[ltt-dev] LTTng specialized probes

Tue Oct 7 20:26:14 EDT 2008

* Jiaying Zhang (jiayingz at google.com) wrote:
> On Mon, Oct 6, 2008 at 7:11 AM, Mathieu Desnoyers <
> compudj at krystal.dyndns.org> wrote:
> 
> > Hi,
> >
> > I'm currently working towards getting LTTng in shape for what is
> > required for mainline. I got the "TLB-less" buffers and splice()
> > working last week. I then did some performance testing on the flight
> > recorder mode and noticed an optimization that's really worth doing :
> >
> > LTTng "ltt-serialize.c", which parses the format strings and formats
> > data into the trace buffers takes a lot of CPU time. I tried only
> > keeping the size calculation (first pass on the format string) and
> > disabling the real data write and basically got something like :
> >
> > (default LTTng instrumentation, very approximate numbers)
> >
> > tbench no tracing : ~1900MB/s
> >       Markers enabled : ~1800MB/s
> >       with size calculation : ~1400MB/s
> >       size calc + data write : ~950MB/s
> 
> 
> Thanks a lot for sharing these numbers!
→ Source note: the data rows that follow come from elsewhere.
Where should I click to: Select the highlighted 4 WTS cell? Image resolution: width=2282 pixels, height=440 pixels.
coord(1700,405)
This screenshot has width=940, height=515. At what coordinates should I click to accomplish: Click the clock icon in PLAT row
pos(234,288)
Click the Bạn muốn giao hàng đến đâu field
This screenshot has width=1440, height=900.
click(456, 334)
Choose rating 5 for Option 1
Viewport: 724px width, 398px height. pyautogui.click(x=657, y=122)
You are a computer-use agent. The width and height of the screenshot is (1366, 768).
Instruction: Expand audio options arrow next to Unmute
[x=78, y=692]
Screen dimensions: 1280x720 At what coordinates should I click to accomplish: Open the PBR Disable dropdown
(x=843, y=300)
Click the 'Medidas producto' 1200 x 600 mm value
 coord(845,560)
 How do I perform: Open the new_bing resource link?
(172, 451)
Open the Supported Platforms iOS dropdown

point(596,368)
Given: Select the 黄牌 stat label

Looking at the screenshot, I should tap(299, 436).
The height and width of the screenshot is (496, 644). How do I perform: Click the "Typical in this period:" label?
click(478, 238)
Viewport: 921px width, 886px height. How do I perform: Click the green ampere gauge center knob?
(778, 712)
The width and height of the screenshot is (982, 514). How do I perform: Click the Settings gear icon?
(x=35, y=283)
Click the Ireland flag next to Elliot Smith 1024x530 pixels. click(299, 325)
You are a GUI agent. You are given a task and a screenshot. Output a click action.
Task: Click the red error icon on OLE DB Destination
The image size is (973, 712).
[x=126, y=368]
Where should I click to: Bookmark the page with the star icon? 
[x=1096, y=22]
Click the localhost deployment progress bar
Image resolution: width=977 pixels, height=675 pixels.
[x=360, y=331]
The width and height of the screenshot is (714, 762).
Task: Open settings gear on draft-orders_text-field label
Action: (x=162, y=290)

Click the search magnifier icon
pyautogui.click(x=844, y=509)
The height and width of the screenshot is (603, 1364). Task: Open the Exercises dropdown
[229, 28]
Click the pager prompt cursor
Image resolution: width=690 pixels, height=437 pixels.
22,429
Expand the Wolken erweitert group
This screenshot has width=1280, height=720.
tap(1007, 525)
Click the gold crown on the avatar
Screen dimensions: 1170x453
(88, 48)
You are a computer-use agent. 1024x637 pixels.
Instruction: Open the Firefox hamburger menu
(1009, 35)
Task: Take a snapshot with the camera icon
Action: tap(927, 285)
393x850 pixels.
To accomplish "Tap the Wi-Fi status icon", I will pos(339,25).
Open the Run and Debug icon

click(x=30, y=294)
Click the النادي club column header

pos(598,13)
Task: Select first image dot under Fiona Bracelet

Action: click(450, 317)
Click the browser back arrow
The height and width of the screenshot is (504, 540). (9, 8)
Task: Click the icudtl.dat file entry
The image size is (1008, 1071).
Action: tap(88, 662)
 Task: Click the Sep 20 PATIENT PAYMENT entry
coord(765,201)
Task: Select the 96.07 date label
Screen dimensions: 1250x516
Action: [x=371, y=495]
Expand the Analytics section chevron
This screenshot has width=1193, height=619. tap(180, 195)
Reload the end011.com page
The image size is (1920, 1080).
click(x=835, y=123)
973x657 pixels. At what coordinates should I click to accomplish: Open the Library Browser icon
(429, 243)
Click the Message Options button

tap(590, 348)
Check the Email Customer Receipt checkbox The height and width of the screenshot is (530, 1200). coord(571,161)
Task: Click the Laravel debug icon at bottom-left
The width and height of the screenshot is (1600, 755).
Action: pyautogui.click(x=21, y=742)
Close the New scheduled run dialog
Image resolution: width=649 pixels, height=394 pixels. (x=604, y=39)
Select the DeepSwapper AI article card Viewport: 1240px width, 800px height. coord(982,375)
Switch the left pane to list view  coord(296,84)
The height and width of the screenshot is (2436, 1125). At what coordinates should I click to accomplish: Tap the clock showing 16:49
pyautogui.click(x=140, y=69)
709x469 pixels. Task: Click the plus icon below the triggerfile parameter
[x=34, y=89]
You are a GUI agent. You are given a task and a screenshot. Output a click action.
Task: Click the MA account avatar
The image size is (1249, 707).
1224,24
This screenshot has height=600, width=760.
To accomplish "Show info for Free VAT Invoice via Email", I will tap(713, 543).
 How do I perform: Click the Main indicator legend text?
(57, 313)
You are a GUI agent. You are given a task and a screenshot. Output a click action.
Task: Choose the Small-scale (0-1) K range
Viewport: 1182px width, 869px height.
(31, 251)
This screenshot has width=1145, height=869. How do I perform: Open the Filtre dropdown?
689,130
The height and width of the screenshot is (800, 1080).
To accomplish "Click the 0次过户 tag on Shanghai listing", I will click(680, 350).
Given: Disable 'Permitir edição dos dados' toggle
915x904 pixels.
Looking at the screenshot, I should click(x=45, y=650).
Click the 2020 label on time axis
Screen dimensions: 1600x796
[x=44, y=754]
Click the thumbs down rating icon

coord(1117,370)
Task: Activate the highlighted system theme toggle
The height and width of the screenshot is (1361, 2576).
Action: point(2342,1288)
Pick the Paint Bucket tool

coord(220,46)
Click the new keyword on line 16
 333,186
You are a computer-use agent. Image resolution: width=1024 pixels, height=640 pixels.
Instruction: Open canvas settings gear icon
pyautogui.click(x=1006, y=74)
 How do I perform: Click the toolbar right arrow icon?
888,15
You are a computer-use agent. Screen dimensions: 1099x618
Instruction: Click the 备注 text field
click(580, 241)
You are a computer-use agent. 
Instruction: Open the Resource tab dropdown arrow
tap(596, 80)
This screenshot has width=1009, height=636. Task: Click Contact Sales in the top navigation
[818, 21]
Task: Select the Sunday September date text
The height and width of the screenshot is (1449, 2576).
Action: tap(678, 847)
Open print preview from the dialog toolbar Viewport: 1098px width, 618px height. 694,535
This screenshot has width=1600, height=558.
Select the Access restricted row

Looks like we should
> use special probe functions for high-frequency tracing events.
> Also, do you know why enabling markers adds so much overhead?
> 

Note that enabling markers enables 2 functions calls, including stack
setup of marker callbacks, before ltt_vtrace detects that tracing is not
active. Also, the "tbench no tracing" number has been taken with
2.6.27-rc7 and others with 2.6.27-rc8; more tests would be required to
determine which role the two function calls exactly plays in this.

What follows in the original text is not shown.